## YOUR OBJECTIVE:
Under this line are the records; write out word for word the part that begins at the line containing "This screenshot has width=1920, height=909." and ends at the line containing "Task: Click the First", and no more.

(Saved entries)

◆ ◆ ◆ ◆

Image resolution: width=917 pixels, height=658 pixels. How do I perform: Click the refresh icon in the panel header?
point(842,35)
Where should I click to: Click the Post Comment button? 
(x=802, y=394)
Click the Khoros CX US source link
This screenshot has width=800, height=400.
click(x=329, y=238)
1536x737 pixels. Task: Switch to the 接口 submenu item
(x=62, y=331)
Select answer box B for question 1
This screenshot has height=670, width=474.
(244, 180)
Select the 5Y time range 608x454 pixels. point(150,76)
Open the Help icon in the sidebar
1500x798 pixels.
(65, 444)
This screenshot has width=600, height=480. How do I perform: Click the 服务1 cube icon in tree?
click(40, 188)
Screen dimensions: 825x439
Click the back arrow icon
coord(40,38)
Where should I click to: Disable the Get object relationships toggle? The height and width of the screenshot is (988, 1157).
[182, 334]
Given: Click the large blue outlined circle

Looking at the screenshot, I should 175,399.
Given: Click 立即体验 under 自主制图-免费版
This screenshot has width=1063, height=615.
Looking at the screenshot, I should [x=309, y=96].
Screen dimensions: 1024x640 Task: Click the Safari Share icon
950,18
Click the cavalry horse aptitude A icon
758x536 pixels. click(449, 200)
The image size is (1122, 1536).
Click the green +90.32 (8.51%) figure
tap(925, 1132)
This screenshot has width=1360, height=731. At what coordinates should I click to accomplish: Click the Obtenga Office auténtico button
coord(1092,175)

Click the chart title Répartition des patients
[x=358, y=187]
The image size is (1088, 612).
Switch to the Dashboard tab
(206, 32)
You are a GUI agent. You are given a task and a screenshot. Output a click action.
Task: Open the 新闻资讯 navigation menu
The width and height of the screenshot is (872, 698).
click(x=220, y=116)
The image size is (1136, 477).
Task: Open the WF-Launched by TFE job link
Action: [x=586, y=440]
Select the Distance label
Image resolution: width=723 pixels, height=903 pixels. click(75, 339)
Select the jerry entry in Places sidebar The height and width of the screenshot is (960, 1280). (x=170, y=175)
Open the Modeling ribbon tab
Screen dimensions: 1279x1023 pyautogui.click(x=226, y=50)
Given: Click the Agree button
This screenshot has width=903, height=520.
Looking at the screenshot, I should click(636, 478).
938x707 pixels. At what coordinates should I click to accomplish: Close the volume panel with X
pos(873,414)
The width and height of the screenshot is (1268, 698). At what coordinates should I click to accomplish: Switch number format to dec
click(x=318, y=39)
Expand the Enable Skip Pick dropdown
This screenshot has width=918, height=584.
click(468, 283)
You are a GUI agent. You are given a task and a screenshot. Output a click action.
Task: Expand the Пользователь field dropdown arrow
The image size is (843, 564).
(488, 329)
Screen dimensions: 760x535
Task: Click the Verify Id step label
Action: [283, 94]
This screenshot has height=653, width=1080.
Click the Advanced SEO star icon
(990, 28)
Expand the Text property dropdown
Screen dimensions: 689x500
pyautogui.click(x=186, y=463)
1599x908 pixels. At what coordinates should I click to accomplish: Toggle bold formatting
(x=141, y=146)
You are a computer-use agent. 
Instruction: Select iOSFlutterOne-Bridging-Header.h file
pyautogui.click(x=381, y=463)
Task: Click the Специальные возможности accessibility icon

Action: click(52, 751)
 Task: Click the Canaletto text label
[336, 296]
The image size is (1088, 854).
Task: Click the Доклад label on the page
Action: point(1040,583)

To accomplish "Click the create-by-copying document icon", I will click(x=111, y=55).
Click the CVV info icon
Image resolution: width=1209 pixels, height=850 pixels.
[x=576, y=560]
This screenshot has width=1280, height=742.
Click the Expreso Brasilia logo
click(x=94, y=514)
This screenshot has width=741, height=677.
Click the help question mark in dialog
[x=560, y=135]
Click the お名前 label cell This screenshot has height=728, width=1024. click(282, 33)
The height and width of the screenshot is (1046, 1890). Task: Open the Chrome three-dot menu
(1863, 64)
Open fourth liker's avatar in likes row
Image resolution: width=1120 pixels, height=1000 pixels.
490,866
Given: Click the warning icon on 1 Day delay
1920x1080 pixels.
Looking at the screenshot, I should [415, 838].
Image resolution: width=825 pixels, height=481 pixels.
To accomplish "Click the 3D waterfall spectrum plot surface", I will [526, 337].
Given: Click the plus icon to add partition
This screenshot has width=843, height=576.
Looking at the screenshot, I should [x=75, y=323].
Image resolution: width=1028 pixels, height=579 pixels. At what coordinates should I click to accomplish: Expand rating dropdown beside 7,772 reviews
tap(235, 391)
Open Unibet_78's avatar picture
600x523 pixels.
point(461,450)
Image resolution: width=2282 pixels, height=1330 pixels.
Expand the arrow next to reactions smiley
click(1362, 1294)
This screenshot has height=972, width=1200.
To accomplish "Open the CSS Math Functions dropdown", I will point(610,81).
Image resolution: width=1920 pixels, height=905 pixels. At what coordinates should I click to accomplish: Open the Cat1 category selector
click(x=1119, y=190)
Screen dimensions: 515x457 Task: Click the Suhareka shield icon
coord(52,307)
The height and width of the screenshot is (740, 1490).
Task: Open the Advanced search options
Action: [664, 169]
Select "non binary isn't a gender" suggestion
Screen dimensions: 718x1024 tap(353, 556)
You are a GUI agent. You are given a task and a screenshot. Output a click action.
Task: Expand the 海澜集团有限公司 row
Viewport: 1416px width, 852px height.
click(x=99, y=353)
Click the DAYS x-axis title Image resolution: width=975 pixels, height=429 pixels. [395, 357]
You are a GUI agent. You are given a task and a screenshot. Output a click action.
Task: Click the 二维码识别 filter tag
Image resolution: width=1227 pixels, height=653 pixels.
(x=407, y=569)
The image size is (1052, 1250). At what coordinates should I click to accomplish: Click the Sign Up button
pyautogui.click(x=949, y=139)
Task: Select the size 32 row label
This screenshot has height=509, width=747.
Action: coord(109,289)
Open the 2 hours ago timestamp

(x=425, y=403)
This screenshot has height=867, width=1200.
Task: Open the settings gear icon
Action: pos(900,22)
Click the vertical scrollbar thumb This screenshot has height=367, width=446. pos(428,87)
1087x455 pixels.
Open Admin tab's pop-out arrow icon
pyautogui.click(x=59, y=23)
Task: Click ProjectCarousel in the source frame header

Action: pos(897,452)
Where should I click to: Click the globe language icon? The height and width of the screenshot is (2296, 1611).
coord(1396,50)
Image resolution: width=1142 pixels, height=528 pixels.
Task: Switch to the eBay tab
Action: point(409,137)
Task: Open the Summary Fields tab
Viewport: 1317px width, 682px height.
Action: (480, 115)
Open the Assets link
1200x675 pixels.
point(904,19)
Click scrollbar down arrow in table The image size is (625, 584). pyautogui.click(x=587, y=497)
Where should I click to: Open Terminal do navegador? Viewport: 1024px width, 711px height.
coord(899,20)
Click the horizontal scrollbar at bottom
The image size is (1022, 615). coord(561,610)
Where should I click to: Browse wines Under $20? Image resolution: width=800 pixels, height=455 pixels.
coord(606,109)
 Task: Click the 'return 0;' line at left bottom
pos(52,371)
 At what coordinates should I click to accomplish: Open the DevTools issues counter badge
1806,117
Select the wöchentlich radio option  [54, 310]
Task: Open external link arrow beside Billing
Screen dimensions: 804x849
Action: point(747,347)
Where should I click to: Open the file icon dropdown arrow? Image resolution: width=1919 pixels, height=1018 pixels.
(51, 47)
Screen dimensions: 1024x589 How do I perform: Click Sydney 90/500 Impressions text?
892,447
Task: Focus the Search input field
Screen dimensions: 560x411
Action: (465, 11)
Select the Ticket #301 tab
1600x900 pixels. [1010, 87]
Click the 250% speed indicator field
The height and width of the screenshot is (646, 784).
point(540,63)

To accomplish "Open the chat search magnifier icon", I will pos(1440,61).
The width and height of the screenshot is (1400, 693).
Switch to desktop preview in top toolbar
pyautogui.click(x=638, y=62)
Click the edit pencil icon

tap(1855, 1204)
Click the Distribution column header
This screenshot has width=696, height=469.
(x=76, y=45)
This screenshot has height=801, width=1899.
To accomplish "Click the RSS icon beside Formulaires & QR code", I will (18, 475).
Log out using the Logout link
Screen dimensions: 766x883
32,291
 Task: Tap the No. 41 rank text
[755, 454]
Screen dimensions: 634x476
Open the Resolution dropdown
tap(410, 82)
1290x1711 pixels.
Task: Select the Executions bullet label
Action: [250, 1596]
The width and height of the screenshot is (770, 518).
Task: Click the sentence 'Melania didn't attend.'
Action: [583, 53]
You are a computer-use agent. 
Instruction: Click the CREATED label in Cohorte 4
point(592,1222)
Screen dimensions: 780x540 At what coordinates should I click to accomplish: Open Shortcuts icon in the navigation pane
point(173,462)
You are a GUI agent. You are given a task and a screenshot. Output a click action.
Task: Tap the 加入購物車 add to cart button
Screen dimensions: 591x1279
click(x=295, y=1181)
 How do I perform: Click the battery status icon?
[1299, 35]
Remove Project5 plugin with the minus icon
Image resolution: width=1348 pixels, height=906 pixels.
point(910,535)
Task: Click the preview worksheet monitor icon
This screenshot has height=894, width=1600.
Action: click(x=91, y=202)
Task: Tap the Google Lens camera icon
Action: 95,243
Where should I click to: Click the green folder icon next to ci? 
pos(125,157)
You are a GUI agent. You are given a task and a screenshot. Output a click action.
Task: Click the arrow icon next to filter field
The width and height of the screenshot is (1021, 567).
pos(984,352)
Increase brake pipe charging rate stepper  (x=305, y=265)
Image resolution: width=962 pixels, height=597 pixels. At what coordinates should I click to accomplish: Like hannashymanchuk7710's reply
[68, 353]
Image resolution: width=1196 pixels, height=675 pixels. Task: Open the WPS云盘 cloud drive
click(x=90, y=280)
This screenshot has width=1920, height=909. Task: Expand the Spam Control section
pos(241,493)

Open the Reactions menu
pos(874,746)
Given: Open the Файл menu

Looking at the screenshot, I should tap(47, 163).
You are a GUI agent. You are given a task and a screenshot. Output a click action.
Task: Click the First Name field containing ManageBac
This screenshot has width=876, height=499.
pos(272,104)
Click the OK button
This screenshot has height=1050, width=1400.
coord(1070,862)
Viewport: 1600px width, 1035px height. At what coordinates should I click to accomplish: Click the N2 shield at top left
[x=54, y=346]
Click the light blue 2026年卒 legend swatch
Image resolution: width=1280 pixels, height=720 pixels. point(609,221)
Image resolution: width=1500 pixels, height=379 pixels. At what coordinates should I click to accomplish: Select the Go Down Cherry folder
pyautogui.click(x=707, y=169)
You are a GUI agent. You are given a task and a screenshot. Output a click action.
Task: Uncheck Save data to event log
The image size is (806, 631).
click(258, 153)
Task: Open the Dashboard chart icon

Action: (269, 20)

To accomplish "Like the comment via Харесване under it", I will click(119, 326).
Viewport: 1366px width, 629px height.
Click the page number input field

◆ ◆ ◆ ◆

## YOUR SOLUTION:
This screenshot has width=1920, height=909. Task: Expand the Spam Control section
pos(241,493)

Open the Reactions menu
pos(874,746)
Given: Open the Файл menu

Looking at the screenshot, I should tap(47, 163).
You are a GUI agent. You are given a task and a screenshot. Output a click action.
Task: Click the First Name field containing ManageBac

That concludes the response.